The price situation of the two commodities is being closely monitored on day-to-day basis so that appropriate timely measures may be taken to keep a check on their prices. The Inter-Ministerial Committee on Agri-Commodities chaired by Secretary (Food) closely monitors the prices and availability of agricultural commodities keeping in view the interest of the farmer, industry and consumers. The committee reviews price situation on weekly basis, consider relevant measures in relation to edible oils and other food items depending on the domestic production, demand, domestic and international prices and international trade volumes.
In its bid to control the continuous rise in the cooking oil prices since past one year, the Centre has cut the basic duty on crude palm oil, crude soyabean oil and crude sunflower oil from 2.5% to nil. The agri-cess on these oils has been brought to 5%. The basic duty on refined soyabean oil and refined sunflower oil has been slashed to 17.5% from the current 32.5% and the basic duty on refined palm oils has been reduced from 17.5% to 12.5%. The Government has extended the free import of refined palm oils for a period up to the year end.
To control prices of edible oils, futures trading in mustard oil on NCDEX has been suspended and stock limits have been imposed.

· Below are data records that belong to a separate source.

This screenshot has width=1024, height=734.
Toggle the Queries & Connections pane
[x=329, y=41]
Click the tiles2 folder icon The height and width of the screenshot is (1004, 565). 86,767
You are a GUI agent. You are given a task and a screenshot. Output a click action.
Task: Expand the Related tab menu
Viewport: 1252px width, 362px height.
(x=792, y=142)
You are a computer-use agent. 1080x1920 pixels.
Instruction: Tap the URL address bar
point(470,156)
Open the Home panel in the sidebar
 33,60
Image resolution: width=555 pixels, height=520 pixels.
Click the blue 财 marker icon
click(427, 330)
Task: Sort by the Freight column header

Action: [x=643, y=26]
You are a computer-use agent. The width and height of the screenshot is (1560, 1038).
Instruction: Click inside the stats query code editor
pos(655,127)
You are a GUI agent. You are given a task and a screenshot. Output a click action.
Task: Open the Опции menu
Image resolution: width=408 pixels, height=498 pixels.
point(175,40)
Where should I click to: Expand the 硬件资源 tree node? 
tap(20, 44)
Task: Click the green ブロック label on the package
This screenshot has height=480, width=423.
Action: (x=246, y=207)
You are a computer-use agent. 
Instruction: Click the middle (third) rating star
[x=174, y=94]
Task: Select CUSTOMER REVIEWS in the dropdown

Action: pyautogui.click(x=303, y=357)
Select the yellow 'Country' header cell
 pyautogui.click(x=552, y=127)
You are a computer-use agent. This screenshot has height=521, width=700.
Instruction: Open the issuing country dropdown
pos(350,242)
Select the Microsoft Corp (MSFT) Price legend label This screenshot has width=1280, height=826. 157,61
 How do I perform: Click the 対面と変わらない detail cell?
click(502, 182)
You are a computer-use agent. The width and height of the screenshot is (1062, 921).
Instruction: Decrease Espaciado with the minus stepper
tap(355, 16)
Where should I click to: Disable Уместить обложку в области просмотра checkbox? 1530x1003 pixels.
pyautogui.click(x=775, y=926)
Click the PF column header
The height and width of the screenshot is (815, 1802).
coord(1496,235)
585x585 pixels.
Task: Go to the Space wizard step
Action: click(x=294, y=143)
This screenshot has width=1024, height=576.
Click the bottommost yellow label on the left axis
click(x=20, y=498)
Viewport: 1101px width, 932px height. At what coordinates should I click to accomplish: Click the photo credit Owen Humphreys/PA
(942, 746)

The Government has imposed stock limits on edible oils and oilseeds up to December 31 to ensure the smooth availability of edible oils and oil-seeds in the country. In order to ensure strict enforcement of the control order, Central teams from the Department of Food & Public Distribution are conducting surprise inspections of the stocks of edible oils and oilseeds held by retailers, wholesalers, big chain retailers and processors in major oilseed producing/consuming States to prevent hoarding and profiteering.
In its latest initiative to ease the prices of edible oils and provide relief to the consumers, the Government has issued notification for allocation of Tariff Rate Quota (TRQ) for import of 20 LMT of crude soyabean oil and 20 LMT of crude sunflower oil for the financial year 2022-23 and 2023-24 at zero import duty and zero AIDC (Agriculture Infrastructure and Development Cess). This has been done keeping in view the rising domestic prices of edible oils, average increase in domestic demand and uncertainty and decline in global palm oil availability.
In case of edible oils, the prices of soyabean oil (FOB Brazil) have increased by 35.50% whereas in the domestic market, the rise has been only 13% over the year. The international prices of sunflower oil (FOB Rotterdam) has increased by 35.86% while in the domestic market the commodity’s price has increased by 12.12% over the year. RBD Palmolein internationally is hovering around 56.88% increase over the year whereas in India, the increase has been to the extent of 13.98% only. The increase in domestic production of groundnut, mustard and soyabean crops during the crop year 2020-21 have contributed to lowering the prices of soyabean, sunflower and palm oil.
The steps taken by the Government has resulted in keeping the prices of edible oils under tight check. The recent decision of the Government to reduce the excise duty levied on petrol and diesel has further helped in cooling down the prices of all commodities.
Throughout the world, food prices have increased sharply due to in crude oil prices, high transport costs due to container shortage and trade disruptions due to the current geo-political scenario. Indian consumers have got relief in their food basket due to these pre-emptive steps taken by the Government to control the sharp increase in the prices of essential items such as edible oils, wheat, rice, atta and sugar.